In November 2011, the city council passed and the mayor signed a resolution committing to a multi-year Compassionate Louisville campaign. In doing so, Louisville (pop. 750,000) became the largest American city to make such a commitment, affiliating it with the list of principles developed by British writer Karen Armstrong, who issued the Charter for Compassion in a TED talk six years ago. It was fitting that Mayor Fischer signed the charter at the Abraham Lincoln memorial in Louisville, which was designed by local sculptor Ed Hamilton.
"Being a compassionate city is both the right thing and the necessary thing to do to ensure that we take care of all of our citizens. There's a role for all of us in making sure no one is left behind or goes wanting," he mayor has explained. The range of activities that has resulted can be explored at this website.
The mayor, whose father was a founder of an organization now known as the Center for Interfaith Relations, approached that group to ask if it would consider rescheduling its annual Festival of Faiths from the normal November dates to May -- in preparation for the May 19-21 visit of the Dalai Lama. The idea was enthusiastically greeted by Louisville philanthropist and spiritual leader Christina Lee Brown, who conceived of the Festival in the mid-1990s and has been its driving force ever since.

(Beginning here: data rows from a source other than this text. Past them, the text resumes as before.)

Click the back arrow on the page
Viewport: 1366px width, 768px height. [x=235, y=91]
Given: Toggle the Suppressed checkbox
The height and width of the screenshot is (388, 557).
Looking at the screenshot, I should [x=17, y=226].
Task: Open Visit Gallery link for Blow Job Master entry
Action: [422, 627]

Her son, Owsley Brown III, agreed to serve as chairman of the event, and Mayor Fisher is honorary co-chairman. At an Interfaith service Tuesday at the Cathedral of the Assumption, Owsley Brown explained it was his lifelong interest in Kentucky's "adopted son," Thomas Merton (1915-1968), that sparked a devotion to spirituality. Merton, the Trappist monk who was based at the Abbey of Gethsemani, 50 miles south of Louisville, was internationally admired for his efforts on behalf of peace and interfaith understanding. He died in Bangkok, shortly after a historic meeting with the Dalai Lama. Louisville's Bellarmine University is the home of the Thomas Merton Center, which draws pilgrims from around the world to see the papers and other artifacts of the great theologian.
Brown explained the importance of that meeting, the 45th anniversary of which is also being commemorated this week in Louisville. It "will forever be remembered as an outstanding example of two individuals from differing religious and cultural backgrounds finding spiritual kinship."
Brown's co-chairperson is Louisville publisher Gray Henry, whose Fons Vitae press has published scores of books on religious topics, including many about Thomas Merton. She writes in the Festival program:
"It is interesting to note that the long-shared interfaith conviction that compassion is the foundation of happiness or liberation is now confirmed empirically through scientific investigation, extending the case for silence and compassion to secular society as well as religious. Given the notable findings of a host of scientific researchers, we can no longer speak authoritatively of compassion without reference to what genetics, psychology, neuroscience and many other disciplines have discovered about it. At this point in our history, the interaction of the sacred and the secular is essential."
With daily meditation practice sessions, challenging lectures and panel discussions and vigorous conversations over lunch and dinner, hundreds of Festival of Faiths participants are engaging not only in silence, but also in the interpretation of what it means to lead a compassionate life. Louisville's growing reputation for religious understanding -- which will be internationally recognized by the Dalai Lama's visit Sunday -- is sending a message across America.
Mayor Greg Fischer signing the resolution making Louisville America's largest "compassionate city." The ceremony was in November 2011 at the city's Lincoln Memorial, designed by local sculptor Ed Hamilton.